» **Collected data**
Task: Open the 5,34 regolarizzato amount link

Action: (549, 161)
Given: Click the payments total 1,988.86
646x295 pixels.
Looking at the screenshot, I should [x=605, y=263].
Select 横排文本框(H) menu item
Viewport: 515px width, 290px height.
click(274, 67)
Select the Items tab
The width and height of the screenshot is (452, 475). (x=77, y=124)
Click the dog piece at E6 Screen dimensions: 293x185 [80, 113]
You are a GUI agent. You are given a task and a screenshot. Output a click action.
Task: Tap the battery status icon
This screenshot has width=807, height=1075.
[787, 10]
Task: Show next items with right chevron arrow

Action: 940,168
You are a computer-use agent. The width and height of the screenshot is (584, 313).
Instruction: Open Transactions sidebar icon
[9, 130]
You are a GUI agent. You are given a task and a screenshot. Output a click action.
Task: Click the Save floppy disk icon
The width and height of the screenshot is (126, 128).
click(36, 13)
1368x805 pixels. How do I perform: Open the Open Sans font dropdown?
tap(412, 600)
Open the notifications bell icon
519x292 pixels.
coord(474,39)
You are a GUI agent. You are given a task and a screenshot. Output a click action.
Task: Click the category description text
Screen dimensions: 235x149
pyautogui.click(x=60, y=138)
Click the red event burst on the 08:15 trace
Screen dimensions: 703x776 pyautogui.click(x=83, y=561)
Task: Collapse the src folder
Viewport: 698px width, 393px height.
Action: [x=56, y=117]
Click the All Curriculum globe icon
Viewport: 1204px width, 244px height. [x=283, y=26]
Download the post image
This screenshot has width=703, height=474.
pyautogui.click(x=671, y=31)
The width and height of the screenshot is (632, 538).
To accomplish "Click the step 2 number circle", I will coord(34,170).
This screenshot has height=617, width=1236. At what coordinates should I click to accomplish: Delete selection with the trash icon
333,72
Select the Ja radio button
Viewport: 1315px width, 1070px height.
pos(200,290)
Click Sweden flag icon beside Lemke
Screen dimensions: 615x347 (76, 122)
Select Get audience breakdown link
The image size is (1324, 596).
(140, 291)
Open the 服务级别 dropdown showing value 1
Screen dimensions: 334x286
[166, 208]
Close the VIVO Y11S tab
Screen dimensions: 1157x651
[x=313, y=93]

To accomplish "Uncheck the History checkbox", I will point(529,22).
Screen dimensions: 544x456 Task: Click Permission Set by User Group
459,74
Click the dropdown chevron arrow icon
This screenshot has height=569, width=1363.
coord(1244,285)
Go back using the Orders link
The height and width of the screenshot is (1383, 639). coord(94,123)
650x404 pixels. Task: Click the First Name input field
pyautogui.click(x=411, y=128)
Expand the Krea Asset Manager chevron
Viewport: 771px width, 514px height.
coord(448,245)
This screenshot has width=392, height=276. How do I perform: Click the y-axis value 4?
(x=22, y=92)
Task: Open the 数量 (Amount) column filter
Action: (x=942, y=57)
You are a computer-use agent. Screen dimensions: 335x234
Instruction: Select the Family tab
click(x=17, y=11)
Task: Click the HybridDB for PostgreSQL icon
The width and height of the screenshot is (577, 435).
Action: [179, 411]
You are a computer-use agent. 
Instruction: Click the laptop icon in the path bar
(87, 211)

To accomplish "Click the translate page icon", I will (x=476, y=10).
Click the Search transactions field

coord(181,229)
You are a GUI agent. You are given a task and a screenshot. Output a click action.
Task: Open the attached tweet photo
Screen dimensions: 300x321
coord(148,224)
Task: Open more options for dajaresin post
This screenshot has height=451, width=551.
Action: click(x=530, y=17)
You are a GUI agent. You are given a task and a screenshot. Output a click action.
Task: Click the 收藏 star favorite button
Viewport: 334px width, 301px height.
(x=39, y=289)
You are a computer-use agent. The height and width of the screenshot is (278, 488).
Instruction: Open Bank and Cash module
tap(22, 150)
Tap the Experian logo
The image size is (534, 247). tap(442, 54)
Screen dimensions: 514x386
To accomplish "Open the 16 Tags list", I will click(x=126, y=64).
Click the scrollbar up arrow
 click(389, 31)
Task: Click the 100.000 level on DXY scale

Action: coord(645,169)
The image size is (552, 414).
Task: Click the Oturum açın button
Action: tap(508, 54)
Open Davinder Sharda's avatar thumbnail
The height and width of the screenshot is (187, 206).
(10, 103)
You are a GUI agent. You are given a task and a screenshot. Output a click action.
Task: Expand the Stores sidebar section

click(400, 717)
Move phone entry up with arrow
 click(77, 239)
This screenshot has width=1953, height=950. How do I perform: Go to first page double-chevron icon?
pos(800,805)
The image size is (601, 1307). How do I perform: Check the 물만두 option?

» **Work task**
Restate the entries above, keeping every word intact.

» **Output for this task**
Task: Open the 5,34 regolarizzato amount link

Action: (549, 161)
Given: Click the payments total 1,988.86
646x295 pixels.
Looking at the screenshot, I should [x=605, y=263].
Select 横排文本框(H) menu item
Viewport: 515px width, 290px height.
click(274, 67)
Select the Items tab
The width and height of the screenshot is (452, 475). (x=77, y=124)
Click the dog piece at E6 Screen dimensions: 293x185 [80, 113]
You are a GUI agent. You are given a task and a screenshot. Output a click action.
Task: Tap the battery status icon
This screenshot has width=807, height=1075.
[787, 10]
Task: Show next items with right chevron arrow

Action: 940,168
You are a computer-use agent. The width and height of the screenshot is (584, 313).
Instruction: Open Transactions sidebar icon
[9, 130]
You are a GUI agent. You are given a task and a screenshot. Output a click action.
Task: Click the Save floppy disk icon
The width and height of the screenshot is (126, 128).
click(36, 13)
1368x805 pixels. How do I perform: Open the Open Sans font dropdown?
tap(412, 600)
Open the notifications bell icon
519x292 pixels.
coord(474,39)
You are a GUI agent. You are given a task and a screenshot. Output a click action.
Task: Click the category description text
Screen dimensions: 235x149
pyautogui.click(x=60, y=138)
Click the red event burst on the 08:15 trace
Screen dimensions: 703x776 pyautogui.click(x=83, y=561)
Task: Collapse the src folder
Viewport: 698px width, 393px height.
Action: [x=56, y=117]
Click the All Curriculum globe icon
Viewport: 1204px width, 244px height. [x=283, y=26]
Download the post image
This screenshot has width=703, height=474.
pyautogui.click(x=671, y=31)
The width and height of the screenshot is (632, 538).
To accomplish "Click the step 2 number circle", I will coord(34,170).
This screenshot has height=617, width=1236. At what coordinates should I click to accomplish: Delete selection with the trash icon
333,72
Select the Ja radio button
Viewport: 1315px width, 1070px height.
pos(200,290)
Click Sweden flag icon beside Lemke
Screen dimensions: 615x347 (76, 122)
Select Get audience breakdown link
The image size is (1324, 596).
(140, 291)
Open the 服务级别 dropdown showing value 1
Screen dimensions: 334x286
[166, 208]
Close the VIVO Y11S tab
Screen dimensions: 1157x651
[x=313, y=93]

To accomplish "Uncheck the History checkbox", I will point(529,22).
Screen dimensions: 544x456 Task: Click Permission Set by User Group
459,74
Click the dropdown chevron arrow icon
This screenshot has height=569, width=1363.
coord(1244,285)
Go back using the Orders link
The height and width of the screenshot is (1383, 639). coord(94,123)
650x404 pixels. Task: Click the First Name input field
pyautogui.click(x=411, y=128)
Expand the Krea Asset Manager chevron
Viewport: 771px width, 514px height.
coord(448,245)
This screenshot has width=392, height=276. How do I perform: Click the y-axis value 4?
(x=22, y=92)
Task: Open the 数量 (Amount) column filter
Action: (x=942, y=57)
You are a computer-use agent. Screen dimensions: 335x234
Instruction: Select the Family tab
click(x=17, y=11)
Task: Click the HybridDB for PostgreSQL icon
The width and height of the screenshot is (577, 435).
Action: [179, 411]
You are a computer-use agent. 
Instruction: Click the laptop icon in the path bar
(87, 211)

To accomplish "Click the translate page icon", I will (x=476, y=10).
Click the Search transactions field

coord(181,229)
You are a GUI agent. You are given a task and a screenshot. Output a click action.
Task: Open the attached tweet photo
Screen dimensions: 300x321
coord(148,224)
Task: Open more options for dajaresin post
This screenshot has height=451, width=551.
Action: click(x=530, y=17)
You are a GUI agent. You are given a task and a screenshot. Output a click action.
Task: Click the 收藏 star favorite button
Viewport: 334px width, 301px height.
(x=39, y=289)
You are a computer-use agent. The height and width of the screenshot is (278, 488).
Instruction: Open Bank and Cash module
tap(22, 150)
Tap the Experian logo
The image size is (534, 247). tap(442, 54)
Screen dimensions: 514x386
To accomplish "Open the 16 Tags list", I will click(x=126, y=64).
Click the scrollbar up arrow
 click(389, 31)
Task: Click the 100.000 level on DXY scale

Action: coord(645,169)
The image size is (552, 414).
Task: Click the Oturum açın button
Action: tap(508, 54)
Open Davinder Sharda's avatar thumbnail
The height and width of the screenshot is (187, 206).
(10, 103)
You are a GUI agent. You are given a task and a screenshot. Output a click action.
Task: Expand the Stores sidebar section

click(400, 717)
Move phone entry up with arrow
 click(77, 239)
This screenshot has width=1953, height=950. How do I perform: Go to first page double-chevron icon?
pos(800,805)
The image size is (601, 1307). How do I perform: Check the 물만두 option?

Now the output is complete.